Work to complete:
Reproduce the material below, beginning at its first line and ending at the line that contains "(x=996, y=301)", with both ends included.

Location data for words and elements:
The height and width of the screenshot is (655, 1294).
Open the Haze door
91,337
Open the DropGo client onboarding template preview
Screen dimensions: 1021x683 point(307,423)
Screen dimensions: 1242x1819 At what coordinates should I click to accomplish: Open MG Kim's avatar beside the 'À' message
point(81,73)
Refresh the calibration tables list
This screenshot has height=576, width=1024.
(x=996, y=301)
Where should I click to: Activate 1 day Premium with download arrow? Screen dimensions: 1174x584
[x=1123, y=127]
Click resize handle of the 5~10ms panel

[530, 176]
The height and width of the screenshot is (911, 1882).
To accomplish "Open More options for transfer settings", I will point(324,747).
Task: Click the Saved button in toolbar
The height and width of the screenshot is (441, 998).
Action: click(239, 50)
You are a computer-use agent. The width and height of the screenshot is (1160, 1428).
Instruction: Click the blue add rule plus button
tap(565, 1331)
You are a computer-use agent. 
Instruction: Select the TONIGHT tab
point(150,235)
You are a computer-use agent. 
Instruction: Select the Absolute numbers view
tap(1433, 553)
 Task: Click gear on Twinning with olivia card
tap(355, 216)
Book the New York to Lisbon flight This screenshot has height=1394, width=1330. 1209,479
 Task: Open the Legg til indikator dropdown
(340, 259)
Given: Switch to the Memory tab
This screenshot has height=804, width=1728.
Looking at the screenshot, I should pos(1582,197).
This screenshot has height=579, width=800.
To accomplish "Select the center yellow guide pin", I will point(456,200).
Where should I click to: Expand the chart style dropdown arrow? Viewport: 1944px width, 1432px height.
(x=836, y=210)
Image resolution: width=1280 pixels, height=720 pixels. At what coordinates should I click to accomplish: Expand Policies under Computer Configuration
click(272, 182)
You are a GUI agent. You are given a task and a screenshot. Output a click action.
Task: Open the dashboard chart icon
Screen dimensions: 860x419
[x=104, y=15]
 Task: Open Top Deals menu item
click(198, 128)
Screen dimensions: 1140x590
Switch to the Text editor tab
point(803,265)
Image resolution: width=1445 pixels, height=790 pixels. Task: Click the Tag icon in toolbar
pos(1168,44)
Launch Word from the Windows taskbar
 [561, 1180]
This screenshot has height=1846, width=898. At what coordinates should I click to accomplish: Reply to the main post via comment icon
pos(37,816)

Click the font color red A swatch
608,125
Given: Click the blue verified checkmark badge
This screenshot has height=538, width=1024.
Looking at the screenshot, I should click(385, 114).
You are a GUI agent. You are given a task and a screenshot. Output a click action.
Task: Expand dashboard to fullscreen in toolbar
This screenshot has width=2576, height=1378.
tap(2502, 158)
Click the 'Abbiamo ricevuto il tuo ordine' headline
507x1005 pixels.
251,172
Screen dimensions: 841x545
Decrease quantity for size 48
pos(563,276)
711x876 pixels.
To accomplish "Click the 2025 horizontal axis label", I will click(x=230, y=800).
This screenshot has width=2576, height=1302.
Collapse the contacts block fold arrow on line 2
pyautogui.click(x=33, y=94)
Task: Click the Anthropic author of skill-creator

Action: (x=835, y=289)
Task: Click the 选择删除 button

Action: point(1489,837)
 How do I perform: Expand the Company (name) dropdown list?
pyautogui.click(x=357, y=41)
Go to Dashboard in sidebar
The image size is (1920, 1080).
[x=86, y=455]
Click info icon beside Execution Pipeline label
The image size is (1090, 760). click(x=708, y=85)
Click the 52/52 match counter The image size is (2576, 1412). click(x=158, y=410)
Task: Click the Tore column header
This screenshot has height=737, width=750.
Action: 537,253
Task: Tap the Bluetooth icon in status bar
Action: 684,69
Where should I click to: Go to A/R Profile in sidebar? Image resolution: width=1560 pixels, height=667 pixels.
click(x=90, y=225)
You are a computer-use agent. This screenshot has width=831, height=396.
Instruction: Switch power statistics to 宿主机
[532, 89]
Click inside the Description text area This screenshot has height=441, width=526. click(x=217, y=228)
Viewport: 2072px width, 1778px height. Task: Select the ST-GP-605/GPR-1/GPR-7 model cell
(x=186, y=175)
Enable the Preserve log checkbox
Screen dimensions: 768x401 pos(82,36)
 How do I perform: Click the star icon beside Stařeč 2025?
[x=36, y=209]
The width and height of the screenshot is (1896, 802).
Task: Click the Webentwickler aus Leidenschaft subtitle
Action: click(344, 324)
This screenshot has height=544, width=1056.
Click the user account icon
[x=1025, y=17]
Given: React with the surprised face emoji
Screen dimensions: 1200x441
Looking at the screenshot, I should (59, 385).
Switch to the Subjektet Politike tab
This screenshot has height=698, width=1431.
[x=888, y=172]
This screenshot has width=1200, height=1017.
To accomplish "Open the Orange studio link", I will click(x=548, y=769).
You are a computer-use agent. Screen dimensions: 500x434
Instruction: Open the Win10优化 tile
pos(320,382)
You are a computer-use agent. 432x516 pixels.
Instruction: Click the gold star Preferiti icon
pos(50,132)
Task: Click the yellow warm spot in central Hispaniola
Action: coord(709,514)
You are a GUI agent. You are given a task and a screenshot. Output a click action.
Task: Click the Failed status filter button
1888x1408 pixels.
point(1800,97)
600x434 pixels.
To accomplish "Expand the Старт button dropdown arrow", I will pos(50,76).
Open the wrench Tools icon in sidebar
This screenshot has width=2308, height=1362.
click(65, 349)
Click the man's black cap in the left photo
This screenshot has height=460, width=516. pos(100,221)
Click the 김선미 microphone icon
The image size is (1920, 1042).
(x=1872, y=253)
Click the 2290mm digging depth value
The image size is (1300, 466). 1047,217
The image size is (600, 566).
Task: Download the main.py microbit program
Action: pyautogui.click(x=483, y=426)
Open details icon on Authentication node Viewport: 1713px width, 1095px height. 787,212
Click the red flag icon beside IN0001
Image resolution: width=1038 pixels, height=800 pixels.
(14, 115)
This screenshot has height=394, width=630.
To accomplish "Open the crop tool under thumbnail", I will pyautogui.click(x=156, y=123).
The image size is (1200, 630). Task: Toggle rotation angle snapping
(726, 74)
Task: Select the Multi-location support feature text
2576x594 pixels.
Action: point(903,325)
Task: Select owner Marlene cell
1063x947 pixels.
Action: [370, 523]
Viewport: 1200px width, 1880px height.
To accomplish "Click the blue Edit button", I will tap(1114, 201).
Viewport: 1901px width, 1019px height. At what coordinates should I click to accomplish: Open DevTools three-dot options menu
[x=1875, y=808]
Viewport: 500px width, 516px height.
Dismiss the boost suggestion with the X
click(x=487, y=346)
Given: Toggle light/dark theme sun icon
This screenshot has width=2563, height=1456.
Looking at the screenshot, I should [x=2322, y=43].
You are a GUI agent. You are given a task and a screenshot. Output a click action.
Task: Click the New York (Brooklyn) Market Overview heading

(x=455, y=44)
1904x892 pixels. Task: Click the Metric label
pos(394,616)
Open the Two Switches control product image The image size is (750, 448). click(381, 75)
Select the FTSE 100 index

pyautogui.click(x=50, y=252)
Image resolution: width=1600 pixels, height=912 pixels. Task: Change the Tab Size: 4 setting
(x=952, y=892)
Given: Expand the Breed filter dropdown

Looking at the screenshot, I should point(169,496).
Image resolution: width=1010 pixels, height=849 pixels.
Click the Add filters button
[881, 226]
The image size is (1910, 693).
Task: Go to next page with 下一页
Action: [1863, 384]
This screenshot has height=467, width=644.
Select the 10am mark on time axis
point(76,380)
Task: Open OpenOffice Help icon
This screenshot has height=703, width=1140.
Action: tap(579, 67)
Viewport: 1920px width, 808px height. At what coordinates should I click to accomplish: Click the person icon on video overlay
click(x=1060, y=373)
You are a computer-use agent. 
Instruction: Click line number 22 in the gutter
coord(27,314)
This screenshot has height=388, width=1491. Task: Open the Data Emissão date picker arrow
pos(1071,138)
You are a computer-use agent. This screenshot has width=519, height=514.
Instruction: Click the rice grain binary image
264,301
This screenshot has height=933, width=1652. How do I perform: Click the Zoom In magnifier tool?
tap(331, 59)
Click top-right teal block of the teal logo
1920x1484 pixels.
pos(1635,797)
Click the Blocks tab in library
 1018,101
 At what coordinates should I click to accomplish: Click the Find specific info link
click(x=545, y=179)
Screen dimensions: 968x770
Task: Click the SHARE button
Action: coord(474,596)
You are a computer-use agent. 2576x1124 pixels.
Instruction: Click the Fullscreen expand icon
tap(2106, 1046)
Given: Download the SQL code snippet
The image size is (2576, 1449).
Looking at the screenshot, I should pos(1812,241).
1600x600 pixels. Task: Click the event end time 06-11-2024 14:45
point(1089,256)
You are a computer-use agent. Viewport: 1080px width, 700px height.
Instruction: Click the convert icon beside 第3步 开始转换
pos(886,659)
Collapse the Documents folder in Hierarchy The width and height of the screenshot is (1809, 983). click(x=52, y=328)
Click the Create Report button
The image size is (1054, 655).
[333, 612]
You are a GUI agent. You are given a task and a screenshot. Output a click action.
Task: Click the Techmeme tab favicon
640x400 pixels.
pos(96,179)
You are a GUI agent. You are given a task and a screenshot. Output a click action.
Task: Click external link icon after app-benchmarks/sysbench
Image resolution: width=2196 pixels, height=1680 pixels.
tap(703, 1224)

The result:
The height and width of the screenshot is (655, 1294).
Open the Haze door
91,337
Open the DropGo client onboarding template preview
Screen dimensions: 1021x683 point(307,423)
Screen dimensions: 1242x1819 At what coordinates should I click to accomplish: Open MG Kim's avatar beside the 'À' message
point(81,73)
Refresh the calibration tables list
This screenshot has height=576, width=1024.
(x=996, y=301)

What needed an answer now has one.